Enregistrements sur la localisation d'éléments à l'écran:
"""

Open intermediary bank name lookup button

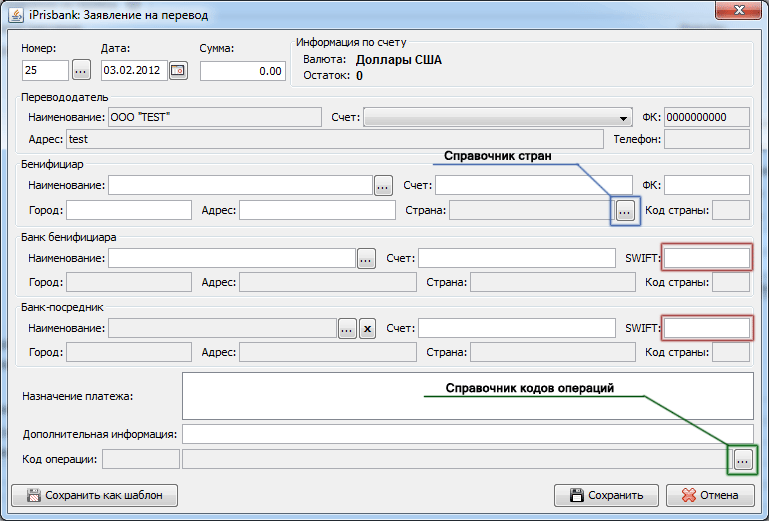tap(347, 328)
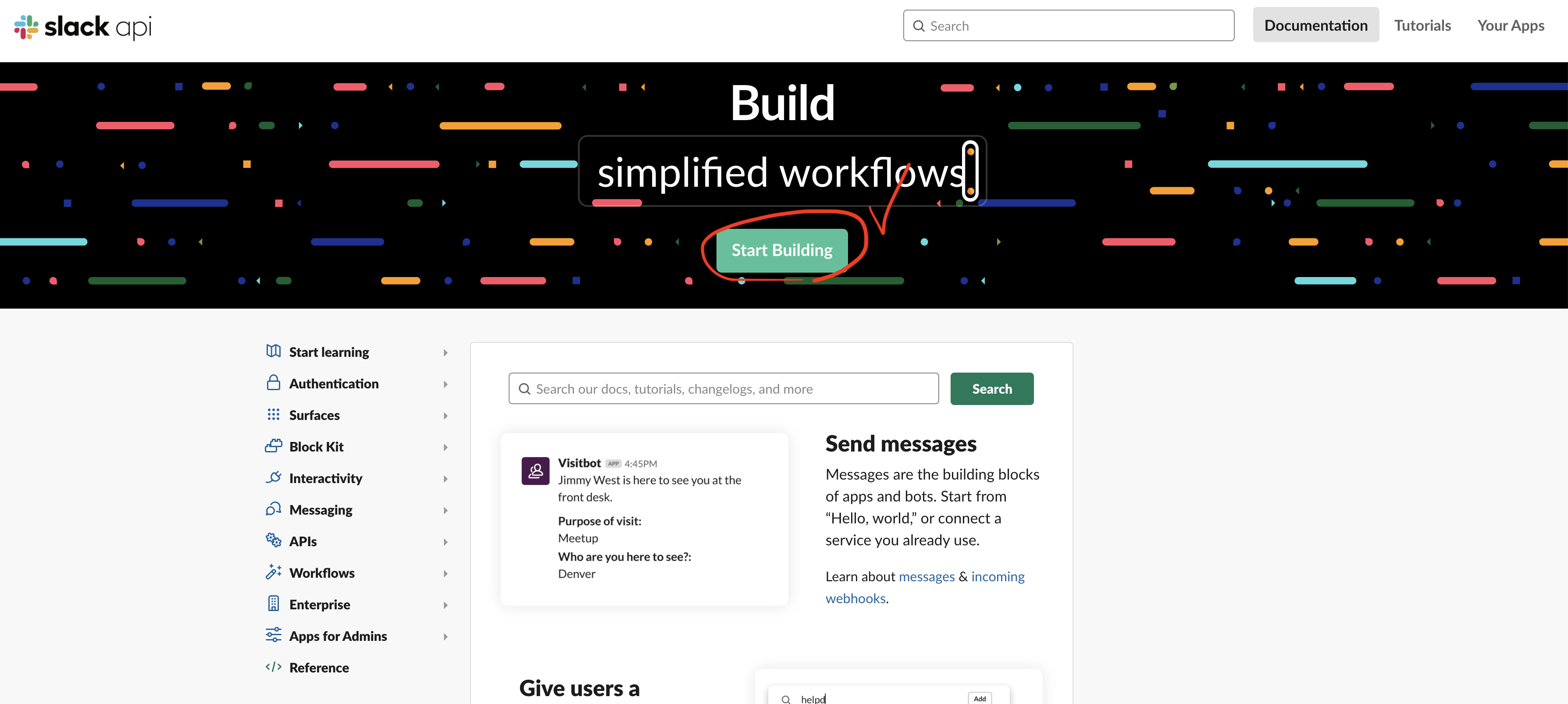
Task: Click the green docs Search button
Action: 991,389
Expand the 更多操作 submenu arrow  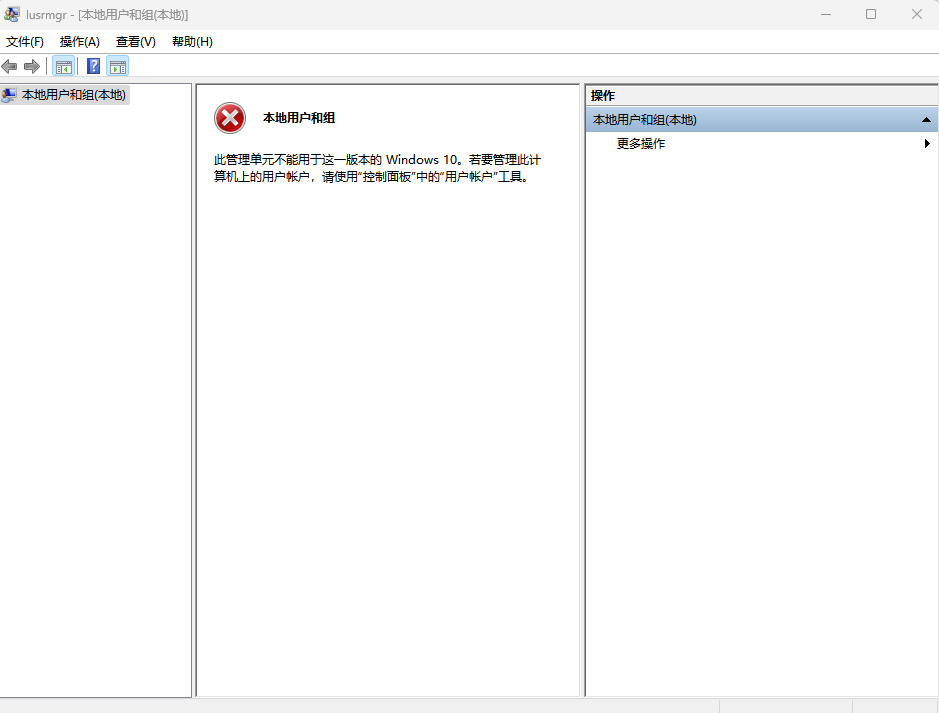point(927,144)
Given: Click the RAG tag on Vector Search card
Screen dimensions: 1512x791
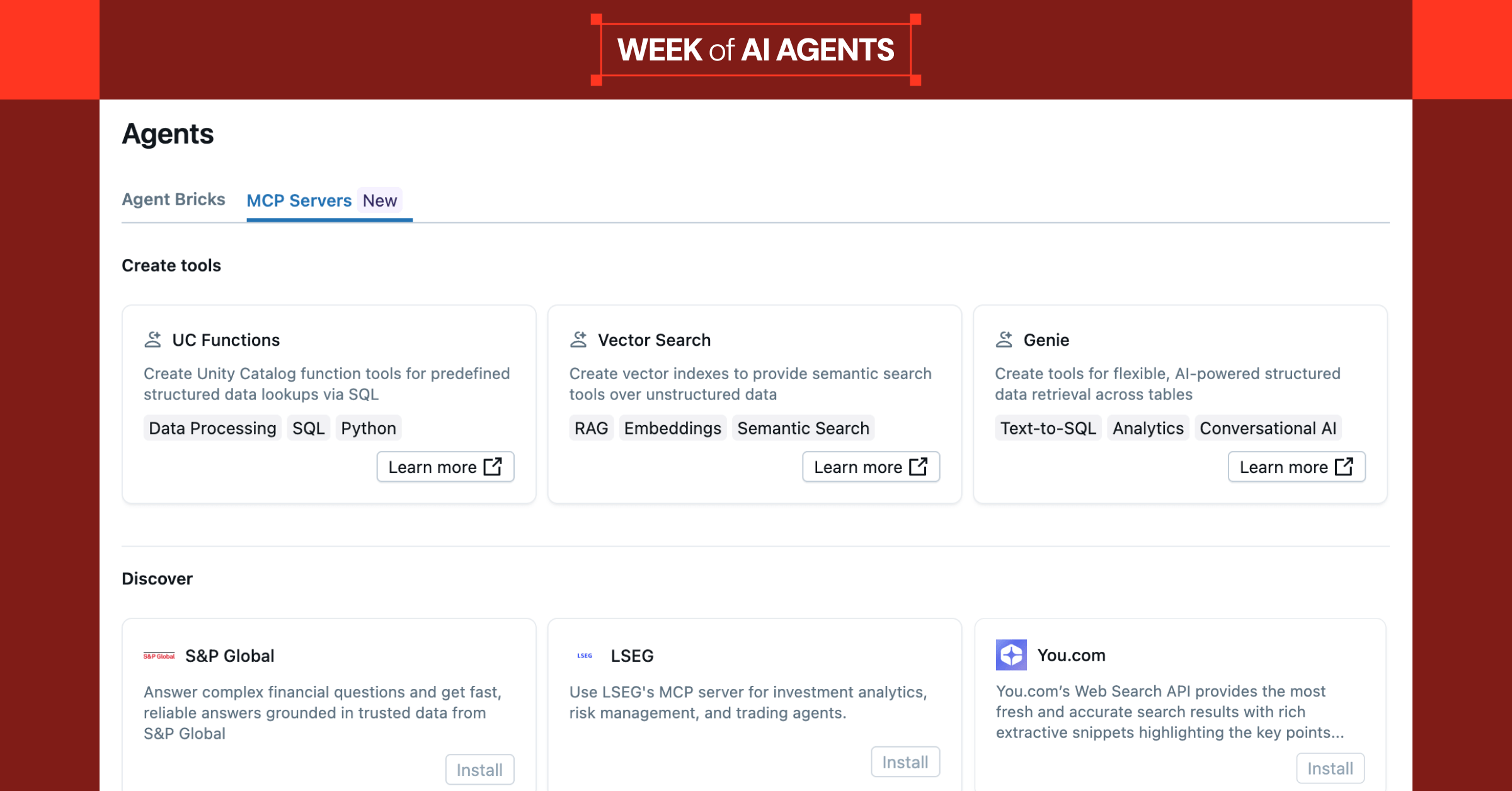Looking at the screenshot, I should (591, 428).
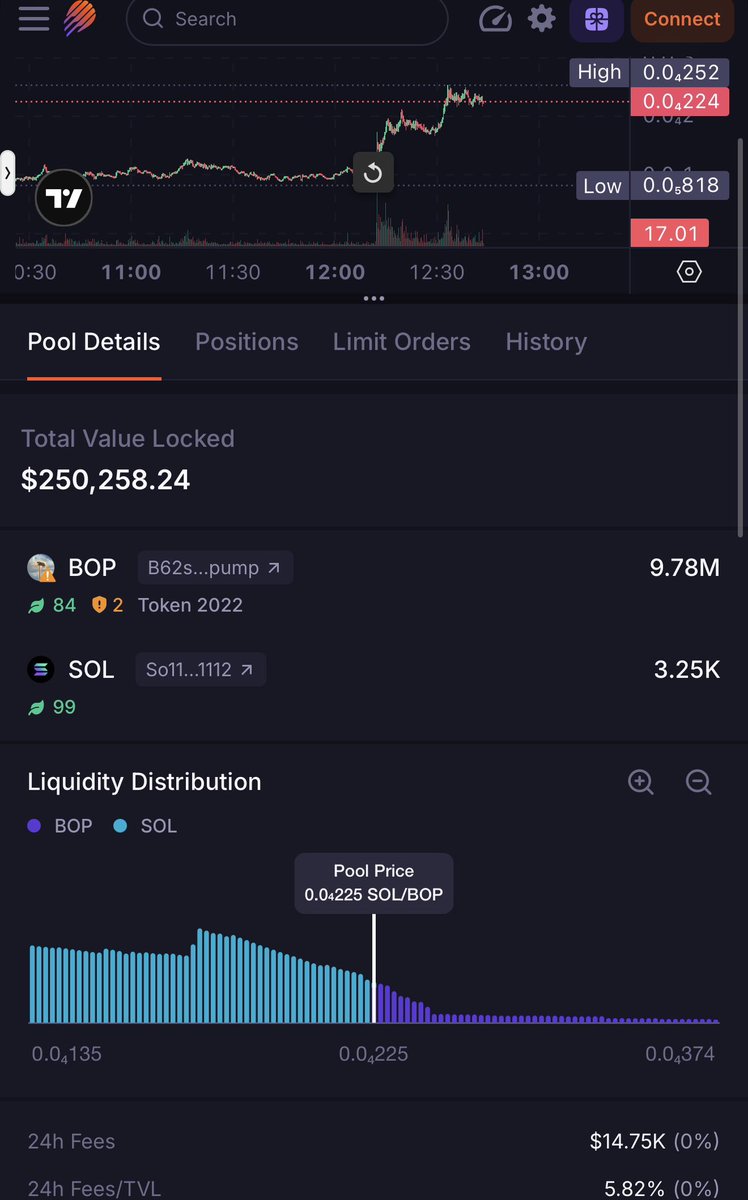The height and width of the screenshot is (1200, 748).
Task: Open the speedometer priority fee icon
Action: point(495,19)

"""

**ÉNONCÉ DE L'EXERCICE**:
Recopiez à l'identique les lignes des enregistrements, de celle qui contient « Given: Click the » jusqu'à la fin des enregistrements, toutes deux comprises. Laissez les images de côté dans votre réponse.

**CORRIGÉ**:
Given: Click the RAG tag on Vector Search card
Screen dimensions: 1512x791
Looking at the screenshot, I should (591, 428).
The height and width of the screenshot is (1200, 748).
Task: Open the speedometer priority fee icon
Action: point(495,19)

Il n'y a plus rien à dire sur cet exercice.